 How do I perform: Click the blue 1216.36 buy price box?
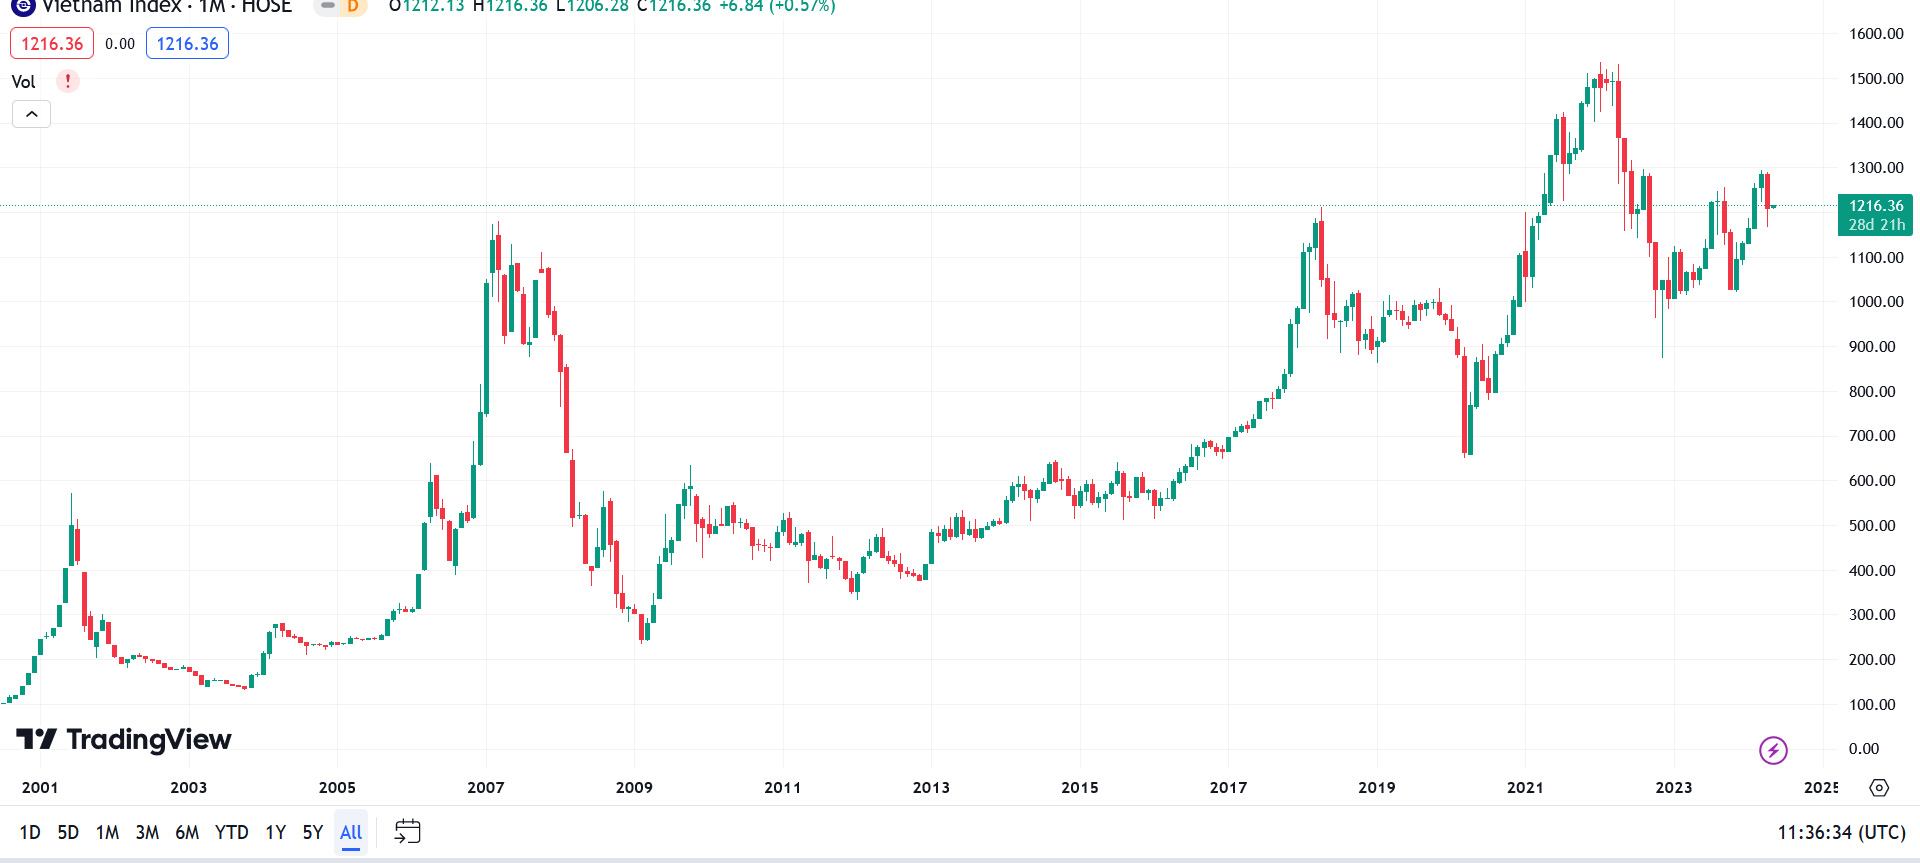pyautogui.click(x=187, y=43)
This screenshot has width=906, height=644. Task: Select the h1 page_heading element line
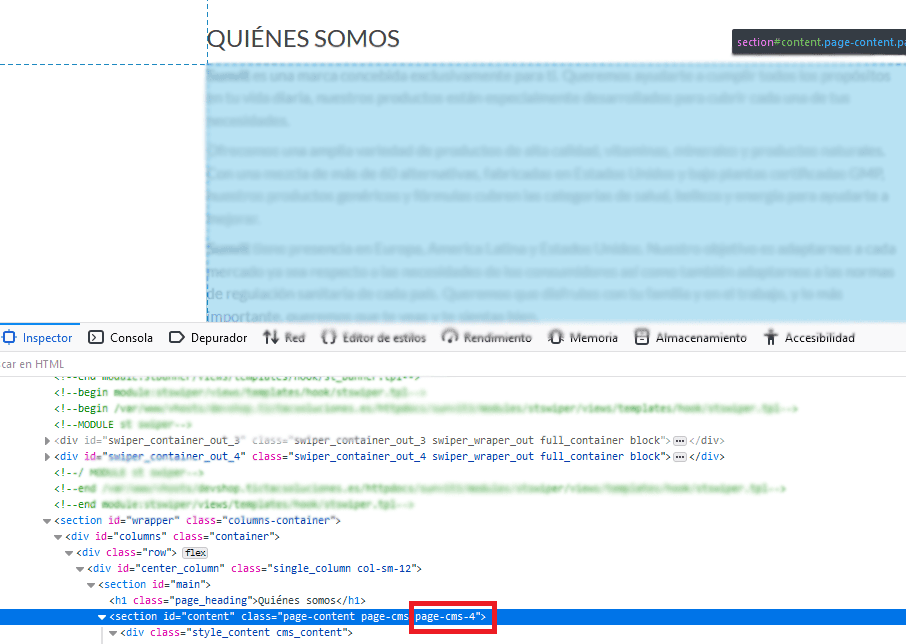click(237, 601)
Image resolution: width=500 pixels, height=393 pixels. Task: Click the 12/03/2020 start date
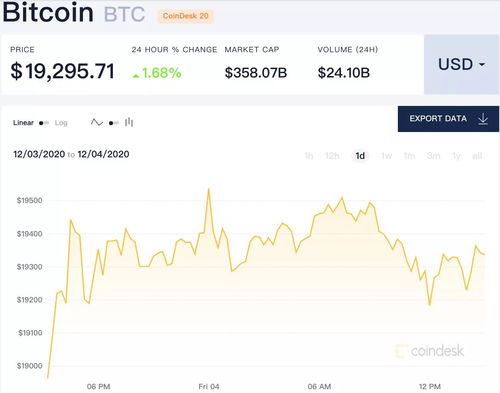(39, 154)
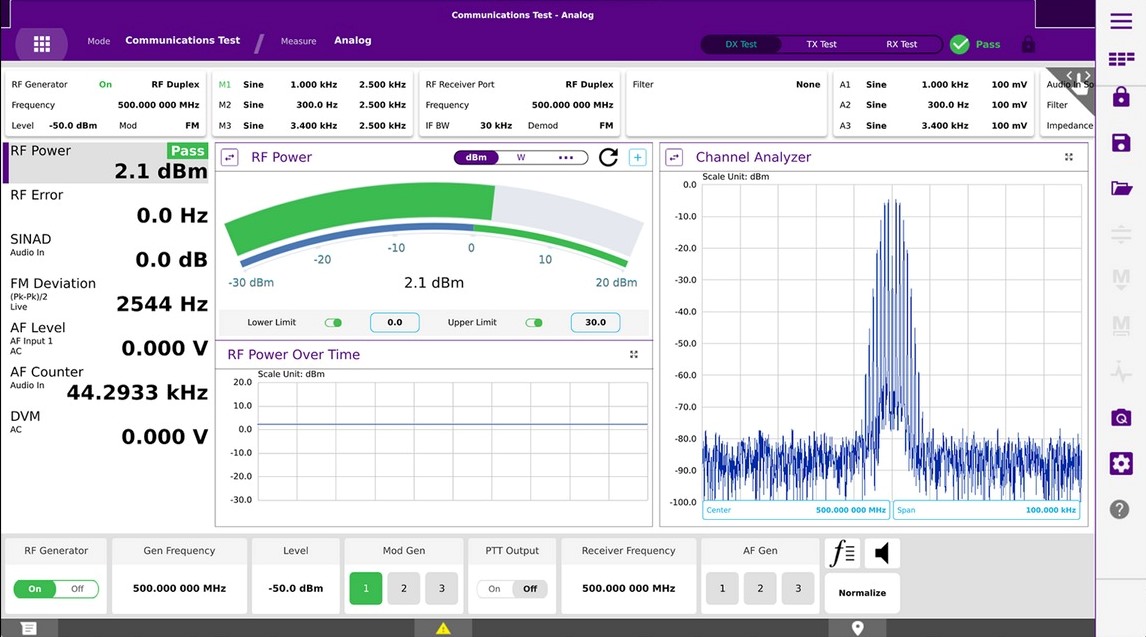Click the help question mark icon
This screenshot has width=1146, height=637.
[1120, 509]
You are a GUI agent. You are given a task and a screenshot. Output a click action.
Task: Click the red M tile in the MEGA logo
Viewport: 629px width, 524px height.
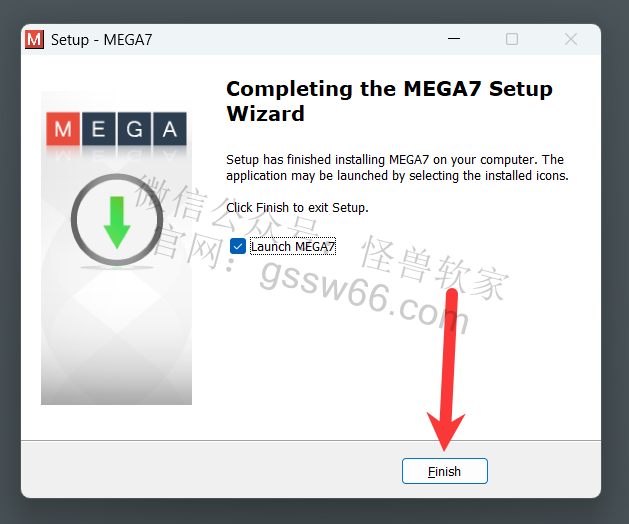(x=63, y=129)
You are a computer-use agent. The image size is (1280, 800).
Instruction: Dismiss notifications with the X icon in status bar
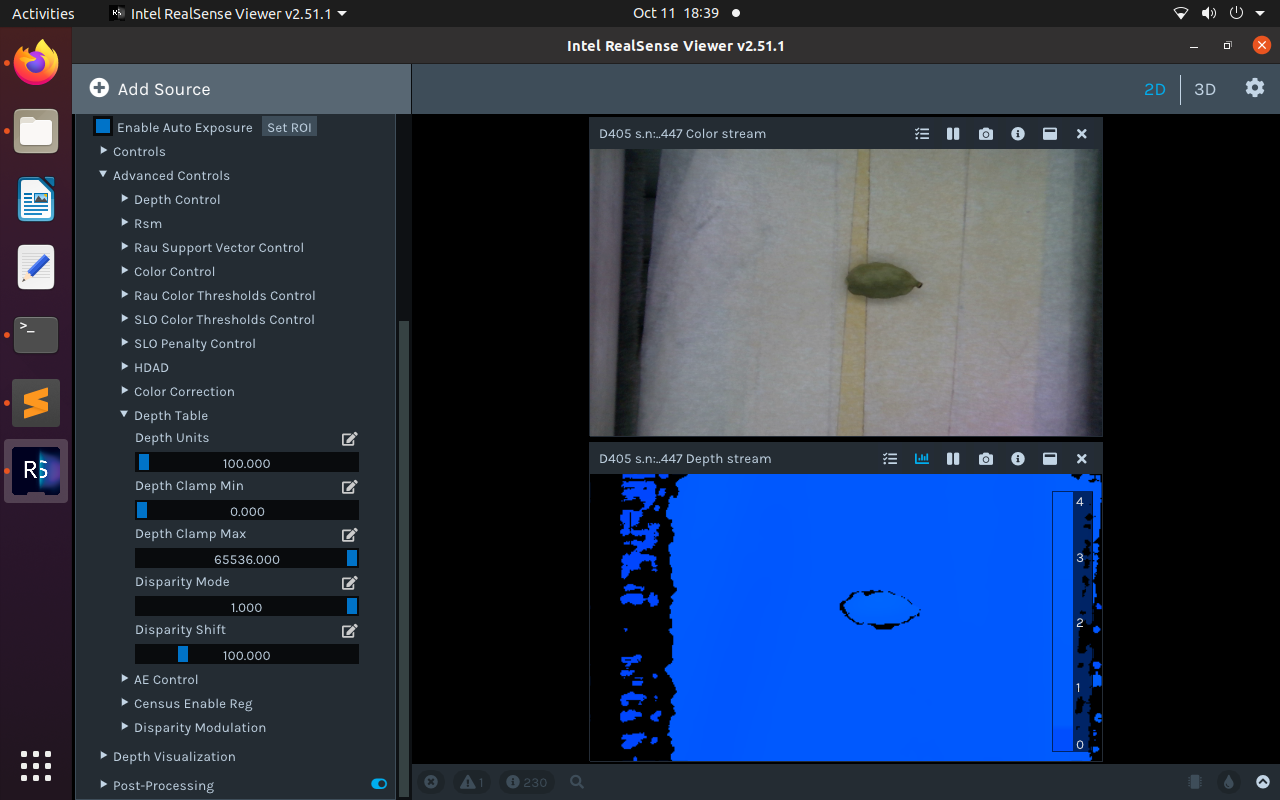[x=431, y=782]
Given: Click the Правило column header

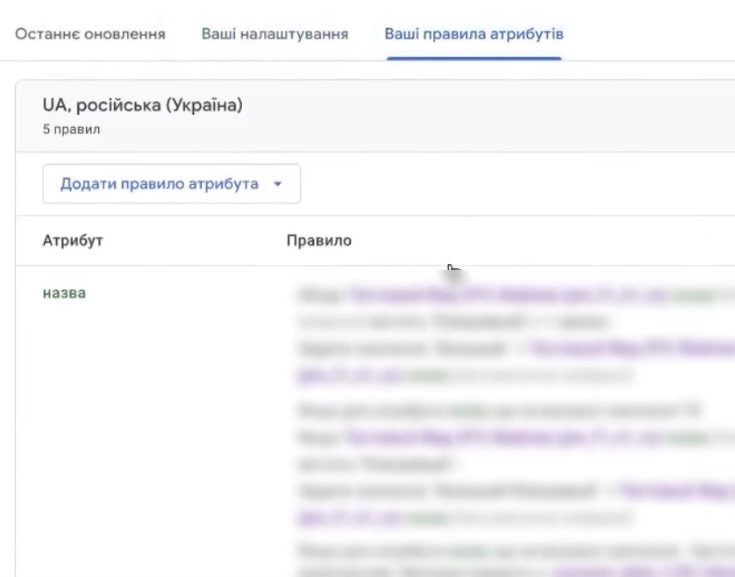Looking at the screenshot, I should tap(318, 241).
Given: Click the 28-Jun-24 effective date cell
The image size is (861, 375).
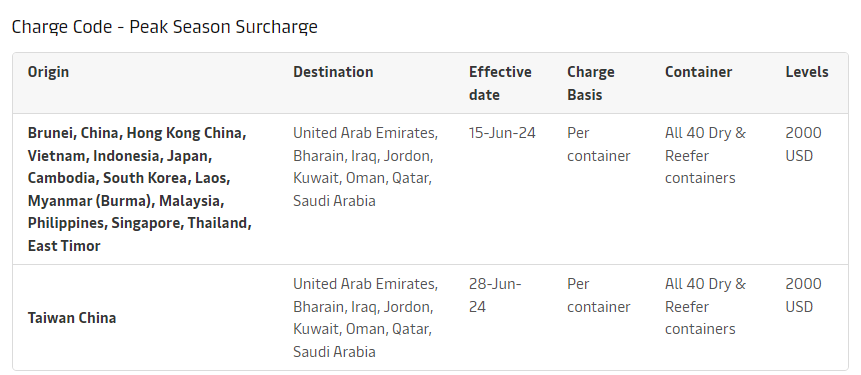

^^^^^^^^^^^^^^^^

### WORK ORDER
From the opening line of the listing above through the line bearing "You are a computer-use", repeat each line exactly. Drop every picture.

### TASK ANSWER
 How do I perform: Click the blue 1216.36 buy price box?
pyautogui.click(x=187, y=43)
This screenshot has width=906, height=644. Task: Select the h1 page_heading element line
click(237, 601)
Image resolution: width=500 pixels, height=393 pixels. Task: Click the 12/03/2020 start date
(39, 154)
Click the help question mark icon
This screenshot has width=1146, height=637.
[1120, 509]
You are a GUI agent. You are given a task and a screenshot. Output a click action.
Task: Click the red M tile in the MEGA logo
Viewport: 629px width, 524px height.
(x=63, y=129)
You are a computer-use agent. The image size is (1280, 800).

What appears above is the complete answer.